Department of Physiology, Morehouse School of Medicine, Atlanta, GA, USA.
Nat Rev Urol. 2024 Jul;21(7):422-432. doi: 10.1038/s41585-023-00849-5. Epub 2024 Feb 2.
Prostate cancer is the second most commonly diagnosed non-skin malignancy and the second leading cause of cancer death among men in the USA. However, the mortality rate of African American men aged 40-60 years is almost 2.5-fold greater than that of European American men. Despite screening and diagnostic and therapeutic advances, disparities in prostate cancer incidence and outcomes remain prevalent. The reasons that lead to this disparity in outcomes are complex and multifactorial. Established non-modifiable risk factors such as age and genetic predisposition contribute to this disparity; however, evidence suggests that modifiable risk factors (including social determinants of health, diet, steroid hormones, environment and lack of diversity in enrolment in clinical trials) are prominent contributing factors to the racial disparities observed. Disparities involved in the diagnosis, treatment and survival of African American men with prostate cancer have also been correlated with low socioeconomic status, education and lack of access to health care.
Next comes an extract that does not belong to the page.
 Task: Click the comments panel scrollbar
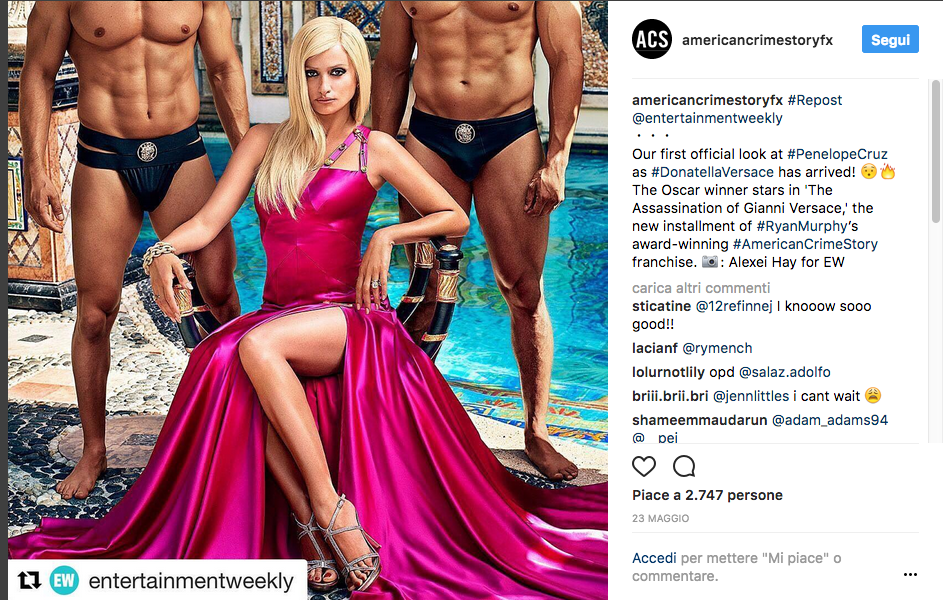point(936,152)
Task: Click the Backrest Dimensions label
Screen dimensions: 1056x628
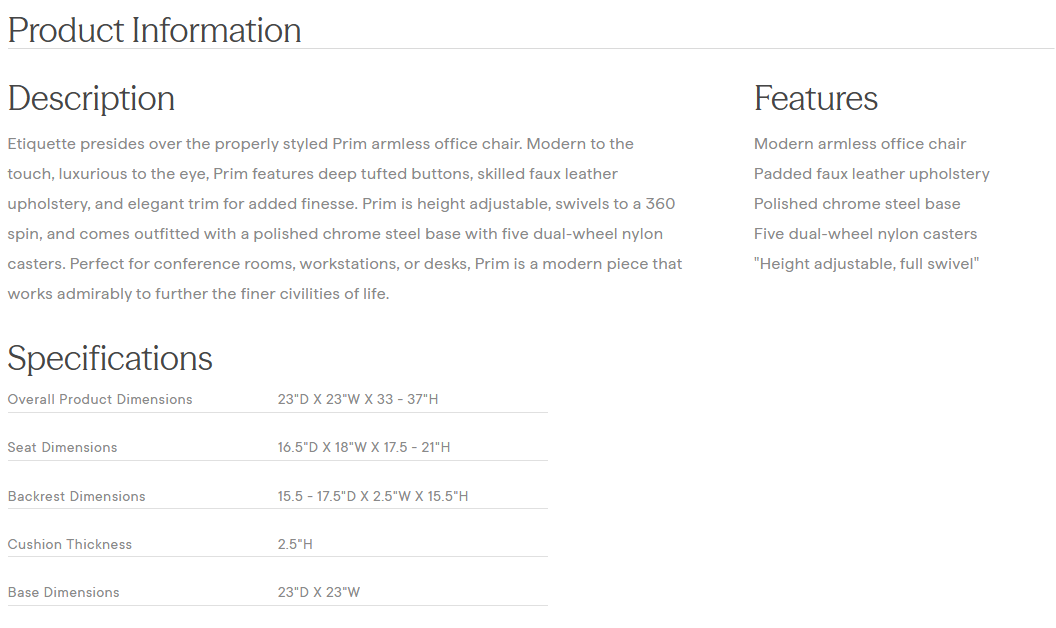Action: tap(76, 496)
The effects and complex interactions of prostate cancer modifiable risk factors are important considerations for mitigating the incidence and outcomes of this disease in African American men.
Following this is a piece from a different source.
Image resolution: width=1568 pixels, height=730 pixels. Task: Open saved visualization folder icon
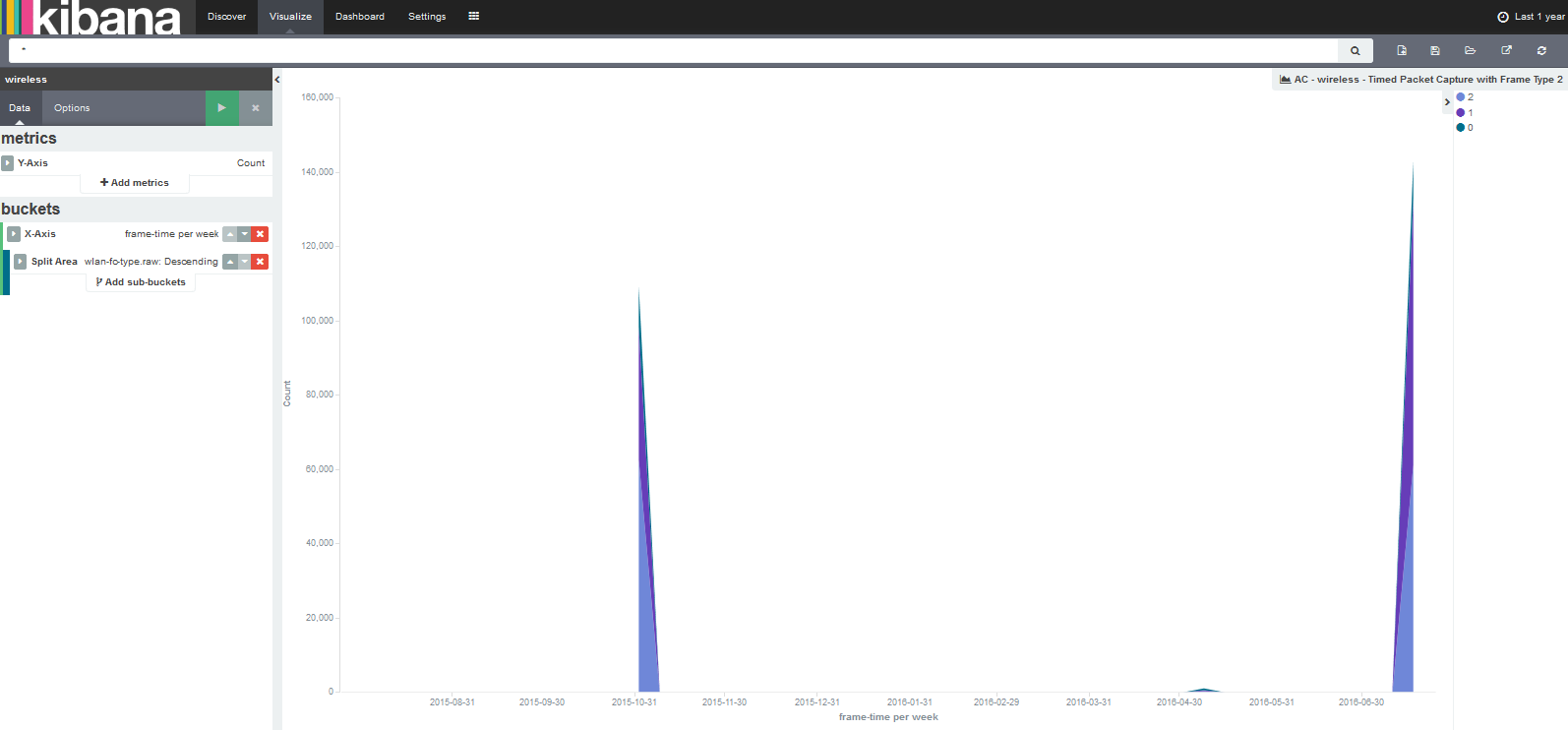(1470, 50)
前列腺癌是美国男性中第二大常见的非皮肤恶性肿瘤,也是癌症死亡的第二大主要原因。然而,40-60 岁的非裔美国男性的死亡率几乎是欧洲裔美国男性的 2.5 倍。尽管在筛查、诊断和治疗方面取得了进展,但前列腺癌的发病率和结果仍存在差异。导致这种结果差异的原因是复杂的、多因素的。已确定的不可改变的风险因素,如年龄和遗传易感性,导致了这种差异;然而,有证据表明,可改变的风险因素(包括健康的社会决定因素、饮食、类固醇激素、环境和临床试验参与缺乏多样性)是观察到的种族差异的主要促成因素。在诊断、治疗和生存方面,非裔美国男性的前列腺癌也与社会经济地位低、教育程度低和获得医疗保健的机会有限有关。前列腺癌可改变的风险因素的影响和复杂相互作用是减轻该疾病在非裔美国男性中的发病率和结果的重要考虑因素。